手裏剣はみるみるうちに大きくなり、巨大なみずしゅりけんへと変わった。
「みずしゅりけん!」
げきりんの反動で混乱しだしたバンギラスに巨大な八枚刃水手裏剣を撃ち込む。
激しい衝撃音とともにバンギラスの身体は奥の壁にまで一気に飛んで行った。壁にはバンギラスの型跡ができるくらいの衝撃だったらしく、気持ちちょとだけ建物が揺れた。
うわっ、やりすぎたか?
「バンギラス!?」
背中から壁に食い込んだバンギラスの身体は前のめりになっていき、やがて地面に倒れ伏した。その時にメガシンカも解かれ、戦闘不能になったことを表していた。

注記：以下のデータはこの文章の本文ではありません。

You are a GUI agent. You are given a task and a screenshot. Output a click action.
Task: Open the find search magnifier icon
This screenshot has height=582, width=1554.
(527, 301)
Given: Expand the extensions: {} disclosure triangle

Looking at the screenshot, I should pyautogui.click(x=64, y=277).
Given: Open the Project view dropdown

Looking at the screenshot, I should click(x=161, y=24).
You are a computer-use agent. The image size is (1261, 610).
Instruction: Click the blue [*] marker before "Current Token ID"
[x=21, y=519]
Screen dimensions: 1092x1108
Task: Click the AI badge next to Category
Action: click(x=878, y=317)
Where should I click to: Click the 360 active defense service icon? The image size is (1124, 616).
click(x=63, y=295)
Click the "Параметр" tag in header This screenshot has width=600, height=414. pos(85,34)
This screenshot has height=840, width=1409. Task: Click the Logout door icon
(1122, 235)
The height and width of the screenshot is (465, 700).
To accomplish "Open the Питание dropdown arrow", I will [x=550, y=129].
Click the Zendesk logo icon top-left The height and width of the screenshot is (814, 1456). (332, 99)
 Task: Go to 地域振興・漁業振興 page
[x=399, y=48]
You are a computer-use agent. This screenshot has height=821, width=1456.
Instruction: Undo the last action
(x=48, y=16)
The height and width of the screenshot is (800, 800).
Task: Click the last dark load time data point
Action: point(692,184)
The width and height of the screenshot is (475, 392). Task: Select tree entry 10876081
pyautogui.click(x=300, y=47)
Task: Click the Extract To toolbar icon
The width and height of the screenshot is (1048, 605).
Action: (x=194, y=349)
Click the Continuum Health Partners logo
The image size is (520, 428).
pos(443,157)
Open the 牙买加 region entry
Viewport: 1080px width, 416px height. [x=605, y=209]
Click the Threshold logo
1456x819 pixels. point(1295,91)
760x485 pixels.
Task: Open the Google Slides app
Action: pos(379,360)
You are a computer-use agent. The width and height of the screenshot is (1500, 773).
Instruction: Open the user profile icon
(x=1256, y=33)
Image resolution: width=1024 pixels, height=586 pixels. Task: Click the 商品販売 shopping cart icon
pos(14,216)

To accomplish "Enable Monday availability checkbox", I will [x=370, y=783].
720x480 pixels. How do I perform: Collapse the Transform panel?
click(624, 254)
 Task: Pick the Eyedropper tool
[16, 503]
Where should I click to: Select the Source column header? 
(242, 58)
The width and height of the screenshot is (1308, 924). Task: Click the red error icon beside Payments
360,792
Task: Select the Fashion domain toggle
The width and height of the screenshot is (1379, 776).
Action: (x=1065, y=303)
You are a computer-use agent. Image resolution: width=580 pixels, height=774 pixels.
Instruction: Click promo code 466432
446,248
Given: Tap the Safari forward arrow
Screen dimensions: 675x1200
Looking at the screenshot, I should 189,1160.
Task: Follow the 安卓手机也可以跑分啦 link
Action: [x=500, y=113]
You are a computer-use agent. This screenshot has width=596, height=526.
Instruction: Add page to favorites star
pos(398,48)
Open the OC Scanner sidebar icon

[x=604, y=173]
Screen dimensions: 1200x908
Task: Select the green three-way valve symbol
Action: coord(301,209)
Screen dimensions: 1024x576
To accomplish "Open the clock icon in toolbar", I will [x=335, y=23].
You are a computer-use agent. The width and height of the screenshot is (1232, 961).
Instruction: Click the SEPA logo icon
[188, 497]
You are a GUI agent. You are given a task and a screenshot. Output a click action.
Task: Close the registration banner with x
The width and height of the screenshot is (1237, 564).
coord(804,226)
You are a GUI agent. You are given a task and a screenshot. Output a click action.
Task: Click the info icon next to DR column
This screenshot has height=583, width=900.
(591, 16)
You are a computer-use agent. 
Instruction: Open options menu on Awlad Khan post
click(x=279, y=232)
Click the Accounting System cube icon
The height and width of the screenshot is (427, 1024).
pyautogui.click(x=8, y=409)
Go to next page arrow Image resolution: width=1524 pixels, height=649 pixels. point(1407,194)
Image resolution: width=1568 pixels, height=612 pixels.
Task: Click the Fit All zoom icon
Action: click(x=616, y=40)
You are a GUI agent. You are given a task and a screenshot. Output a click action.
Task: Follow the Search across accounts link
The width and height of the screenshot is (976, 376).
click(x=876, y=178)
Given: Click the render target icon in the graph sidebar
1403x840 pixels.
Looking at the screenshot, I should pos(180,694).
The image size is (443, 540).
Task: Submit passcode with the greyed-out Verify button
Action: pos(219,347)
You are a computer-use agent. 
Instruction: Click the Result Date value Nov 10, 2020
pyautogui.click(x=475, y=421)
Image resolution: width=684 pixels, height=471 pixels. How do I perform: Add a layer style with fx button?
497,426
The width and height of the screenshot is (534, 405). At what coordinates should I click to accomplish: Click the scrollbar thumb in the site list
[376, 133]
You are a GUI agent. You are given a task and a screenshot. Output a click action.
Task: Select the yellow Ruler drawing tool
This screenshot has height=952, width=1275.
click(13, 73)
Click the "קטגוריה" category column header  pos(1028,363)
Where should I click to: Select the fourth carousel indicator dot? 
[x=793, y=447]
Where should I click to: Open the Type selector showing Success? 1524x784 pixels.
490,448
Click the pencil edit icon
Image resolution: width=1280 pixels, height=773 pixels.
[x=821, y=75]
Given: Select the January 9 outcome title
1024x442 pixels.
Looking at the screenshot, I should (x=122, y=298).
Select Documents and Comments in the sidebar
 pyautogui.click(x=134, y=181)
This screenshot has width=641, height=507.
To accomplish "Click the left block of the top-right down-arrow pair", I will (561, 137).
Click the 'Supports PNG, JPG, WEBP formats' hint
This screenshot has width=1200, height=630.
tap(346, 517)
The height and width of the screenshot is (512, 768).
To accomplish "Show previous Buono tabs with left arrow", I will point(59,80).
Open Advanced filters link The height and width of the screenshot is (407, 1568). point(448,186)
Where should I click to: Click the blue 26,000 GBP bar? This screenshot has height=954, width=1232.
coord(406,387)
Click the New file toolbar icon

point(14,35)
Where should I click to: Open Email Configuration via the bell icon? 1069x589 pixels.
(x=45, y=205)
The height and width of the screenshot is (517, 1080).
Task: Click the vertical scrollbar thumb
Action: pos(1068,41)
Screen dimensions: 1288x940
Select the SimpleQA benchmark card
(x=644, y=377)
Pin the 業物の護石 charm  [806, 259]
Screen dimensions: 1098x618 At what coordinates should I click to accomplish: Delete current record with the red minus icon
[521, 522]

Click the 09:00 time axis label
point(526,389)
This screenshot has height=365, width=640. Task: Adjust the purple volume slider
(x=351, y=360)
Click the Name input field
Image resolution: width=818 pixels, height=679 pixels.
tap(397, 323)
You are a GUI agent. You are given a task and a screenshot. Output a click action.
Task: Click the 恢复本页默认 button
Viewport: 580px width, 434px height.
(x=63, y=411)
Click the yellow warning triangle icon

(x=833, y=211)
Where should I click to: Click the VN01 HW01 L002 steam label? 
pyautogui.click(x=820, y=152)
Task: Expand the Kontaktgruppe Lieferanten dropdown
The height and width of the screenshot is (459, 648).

「バンギラス、戦闘不能! よって勝者、ヒキガヤハチマン!」
結局、最後に残ったのはこいつかよ。
ま、なんとなく予感はしてたけどよ。
というか、ハルノさんがすげぇ疲れてるんだけど。取り繕ってるみたいだけど、ちょっと隠せていないのがなんか新鮮である。
「………あの仮面を持ってしても隠せないほどの気力がいるってことか。使うのにはそれなりの態勢が必要ってことだな。二体同時メガシンカは」
さて、明日に備えて今日は早く寝ましょうかね。